On 25 June the Supreme Court of the United States took a bold step into the 21st Century. It was on that date that they decided the sentencing of youth offenders to life without parole was cruel and unusual punishment.

This ruling is a truly momentous one, a step into the modern age for a juvenile justice system that seems to have lost its way over the years. There are, however, many more issues that still need to be addressed. One of the first and foremost among these is the propensity for racial profiling. The fact that African Americans tends to outnumber members of all other ethnicities when it comes to juveniles sentenced to life without parole is a disturbing statistic.

The Sentencing Project puts that stat under a microscope with their new report, the first-ever survey of juveniles serving life without parole.
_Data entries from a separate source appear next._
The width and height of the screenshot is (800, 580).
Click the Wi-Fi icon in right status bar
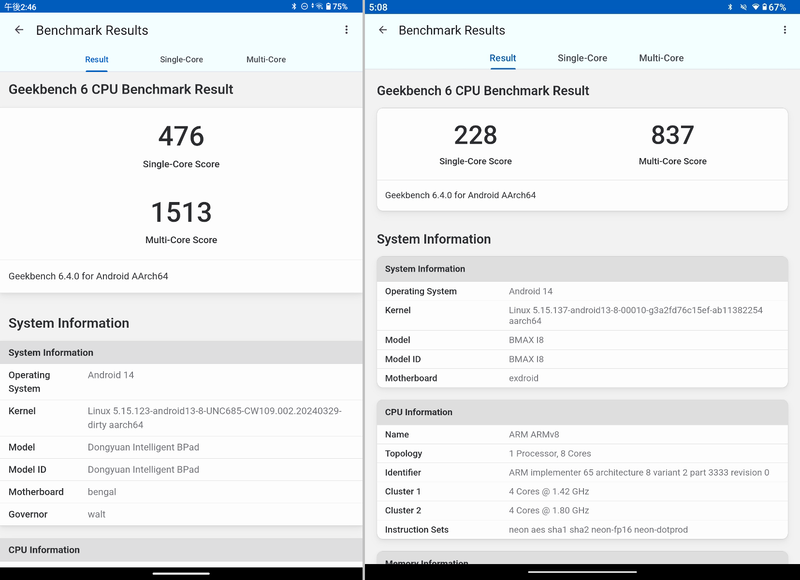coord(756,7)
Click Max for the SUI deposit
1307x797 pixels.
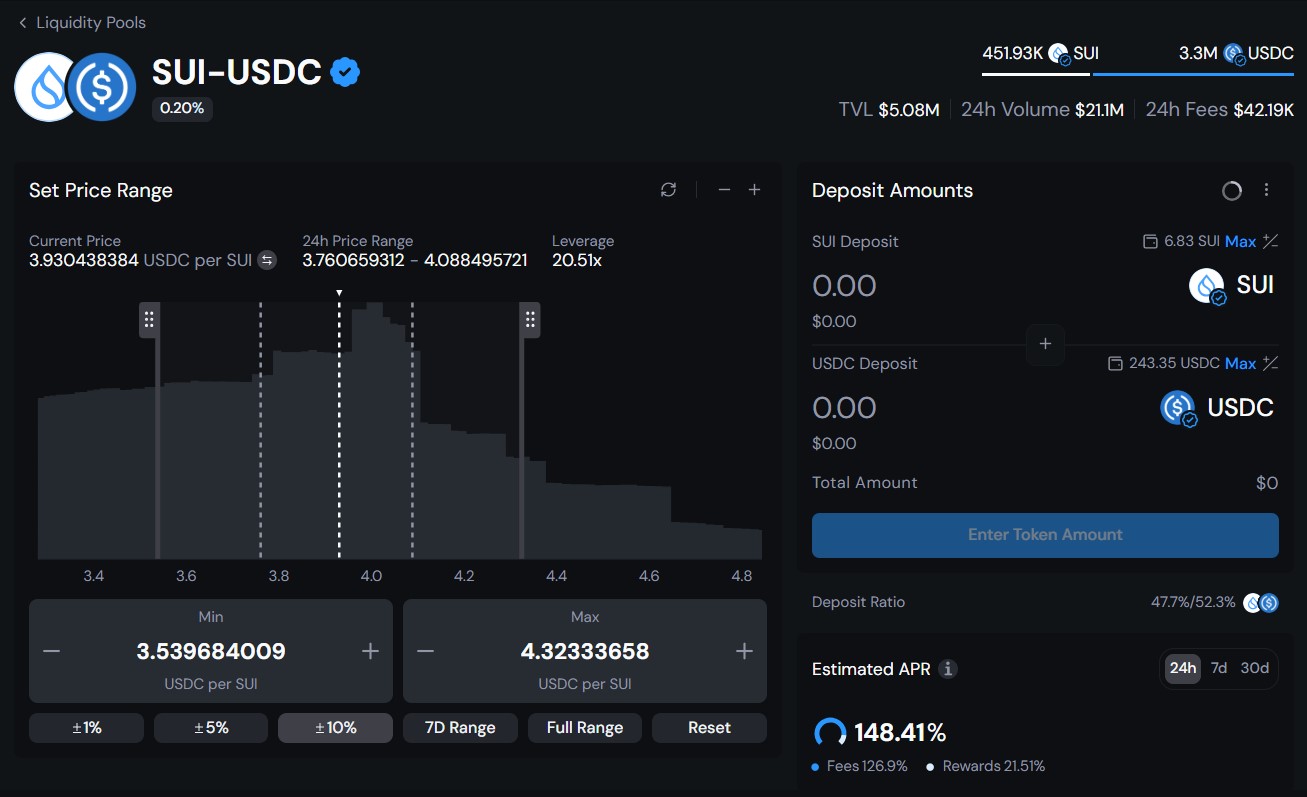click(1240, 241)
Politics365 had a recent piece by Larry Miller, a man known for his work on The Philadelphia Tribune. Take a look at it:

The study, The Lives of Juvenile Lifers: Findings from a National Survey, determined that along with the racial disparity was a tendency on the part of judges to impose sentences without judicial discretion, and the defendants were generally exposed to excessive levels of violence in their homes and communities, high levels of physical abuse, and significant social and economic deprivations.

According to the report, a third of the more than 1,000 defendants surveyed were raised in public housing, 18 percent were not living with a close adult relative before their incarceration and some reported being homeless. More than half witnessed weekly violence in their neighborhoods and less than half were attending school at the time of their arrest. More disturbing is the proportion of African Americans serving juvenile life without parole sentences for the killing of a white person: 43.4 percent. Conversely, white juvenile offenders with Black victims are only about half as likely to receive a sentence of life without parole.
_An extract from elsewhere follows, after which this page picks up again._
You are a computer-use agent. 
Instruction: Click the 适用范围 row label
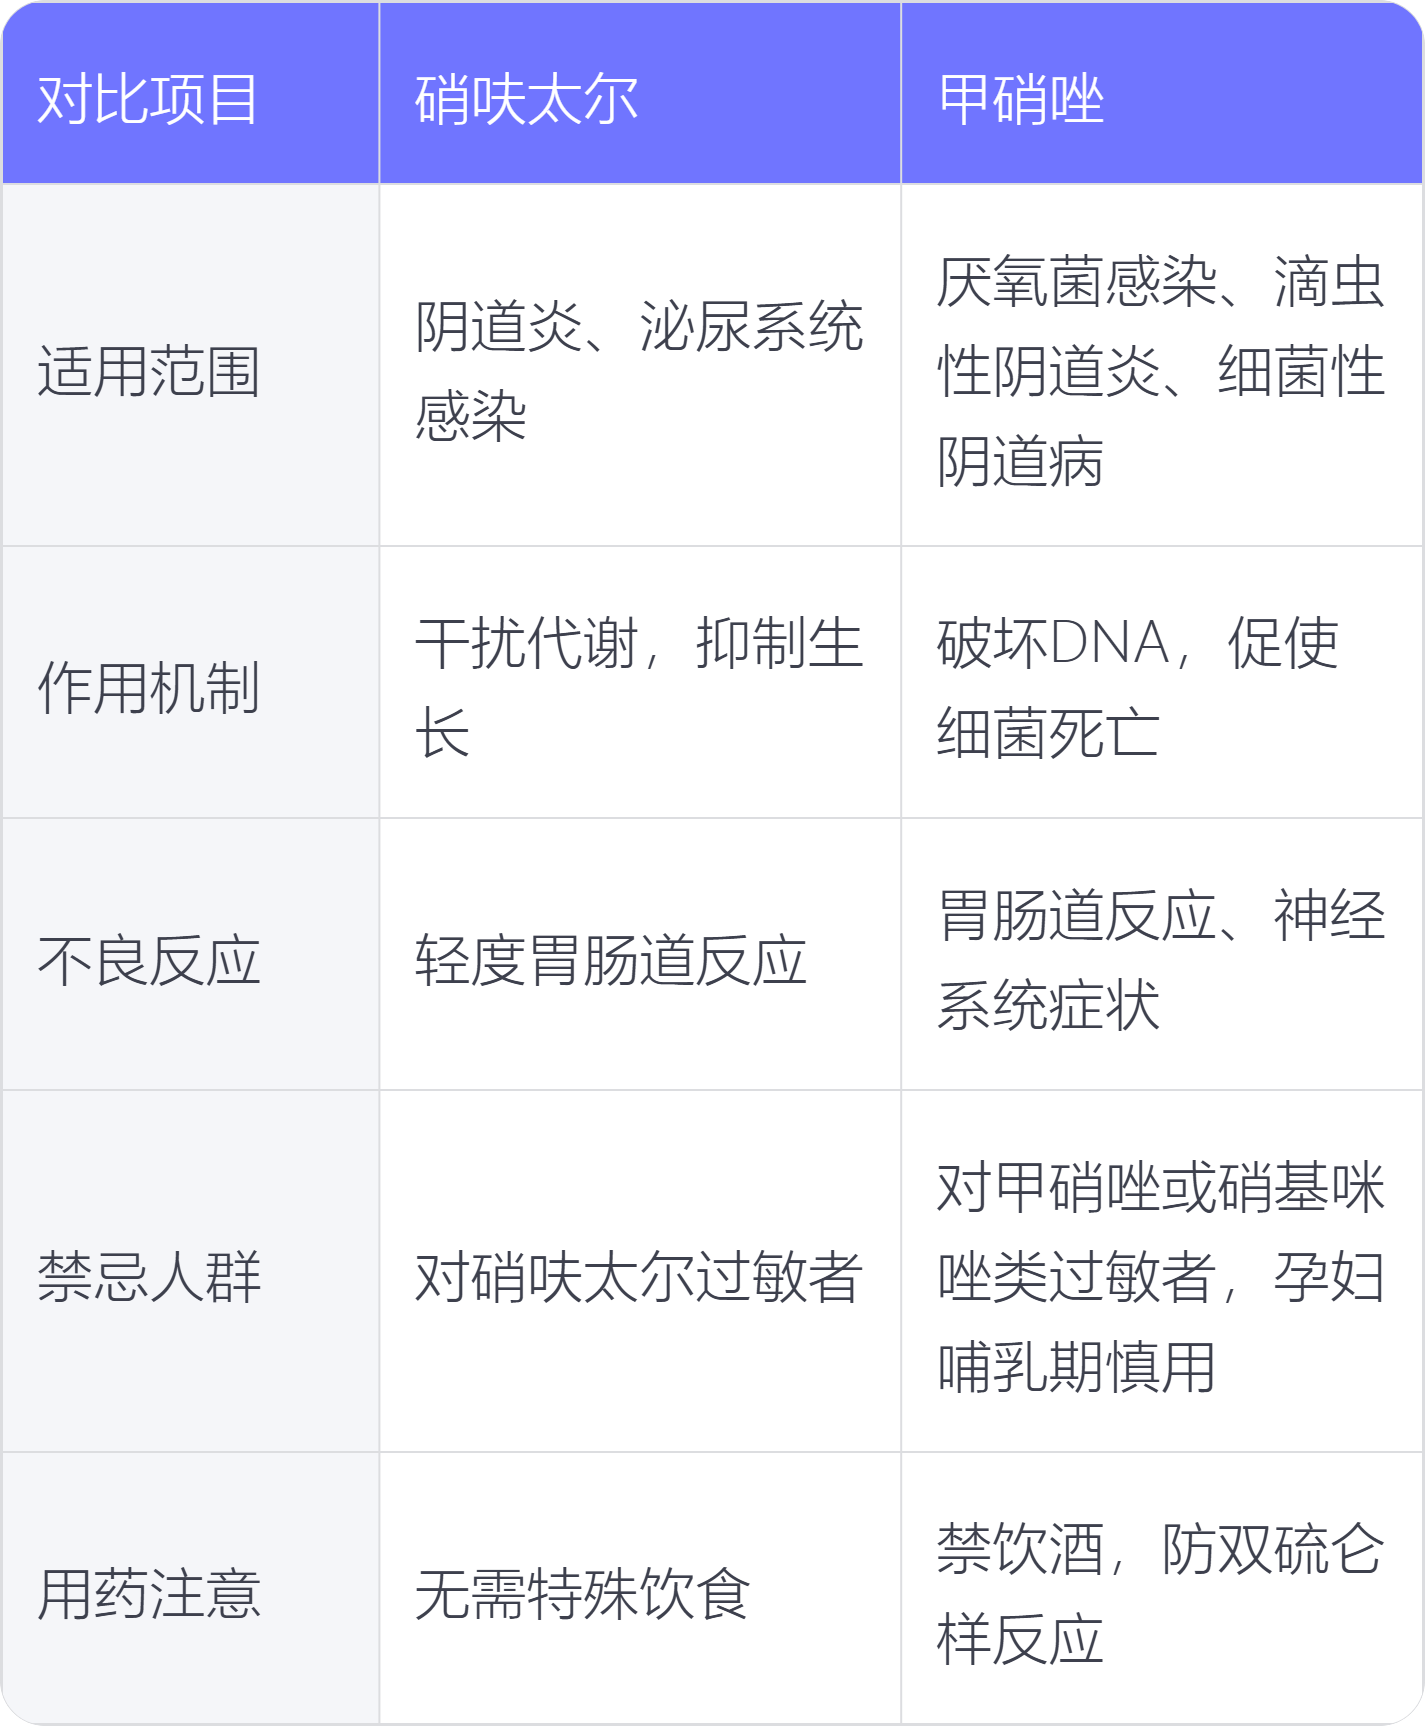(x=190, y=366)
These findings support the growing body of work on the subject that has been accumulating since the 1980s. The direct impact of early life experiences is obvious. The disproportionate sentencing is a problem whose treatment is long overdue. The battles for equality that brought us figures like Dr. King are not finished; they just don’t grab as many headlines these days.

“The large number of individuals sentenced to juvenile life without parole represents the dismantling of the founding principles of the juvenile justice system,” said Marc Mauer, executive director of the Sentencing Project in a press release. “These youth were failed by systems intended to protect children.

Many juveniles sentenced to life without parole first suffer from extreme socioeconomic disadvantage, and are then sentenced to an extreme punishment deemed unacceptable in any other nation. Miller v. Alabama and Jackson v. Hobbs, the cases behind the ruling involved Evan Miller and Kuntrell Jackson, both of whom were sentenced when they were 14 years old. Miller was convicted of killing a man in Alabama; Jackson was convicted of being an accomplice in a robbery that ended in murder in Arkansas.”

Here in the U.S. we excel at incarceration. In Louisiana we have the highest rate of prisoners to population in the world, triple that of Iraq. We lock up more of our citizens nation-wide than any other developed country. The list goes on and on.

The problem is that incarceration is not the answer- something shown by every reputable study done over the last three decades or so. We’re great at locking people up; what we need to be is great at rehabilitating them.